口に出せないことだから他人(ひと)から聞くことはないけれど、きっと誰の心にも潜んでいる劣等感。そんな劣等感の真実を知ったとき、閉塞感やゆきづまりの正体がみえてきたのです。

『知の巨人』とよばれる松岡正剛という方がいらっしゃいます。その方の著書[1]を読んだときに、ボクの心の奥底は、大きなシャベルで掘り起こされた気がしました。そして隠れていた世界を少しだけのぞけた気がしたのです。

まさかの葛藤

そもそも〈劣等感と名づけられたコンプレックス〉を発明したのは、心理学者のアルフレッド・アドラーでした。ユングやフロイトをはじめとする他の心理学者は〈劣等感〉を認めていないか、もしくは嫌っていたのです。

では〈劣等感〉とは何なのか。松岡正剛の考えでは、劣等感は必ずしも自分が劣っていると自覚するから生まれるものではありません。むろん誰だって何かは他人より劣っているものです。しかし本人はそれとは逆に、〈ひょっとしたら〉うまくいくかもしれないと思っているものなのです。いまふうにいえば〈ワンチャンあるかも〉ですね。

この〈ひょっとしたら〉や〈ワンチャンあるかも〉という気持ちの高揚がなかったなら、劣等感はたいして育たないのです。

ところがこの種の人間(ボクです)は、自分がかかわる(登場する)場面を意識しすぎる傾向があります。そこでついつい気持ちが事前に高揚し、あれこれの〈(成功する・勝利する・活躍する)強い場面〉を空想しながらふやすことになるのです。妄想がどんどん膨らんでいきます。
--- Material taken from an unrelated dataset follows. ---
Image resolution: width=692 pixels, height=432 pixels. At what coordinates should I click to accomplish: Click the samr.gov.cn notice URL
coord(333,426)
いろんな〈ひょっとしたら〉や〈まさか〉が渦巻くのです。

しかし実際には、その〈ひょっとしたら〉が裏返ります。そして妄想にひたっていた自分がうらめしくなり、がまんできなくなり、そこが悔しくなるのです。

さらにそのうちに事態の進捗がぴたりと停止します。〈凍りつく時間〉です。そうなるともういけません。いろいろな〈やっぱり〉が次々と重なり体もこわばってきます。〈しまった・やっぱり〉という悔恨の感情が押し寄せるのです。しかもこの〈停止〉は過去に何度も起こっていた〈あの恥辱〉に直結してしまうのです。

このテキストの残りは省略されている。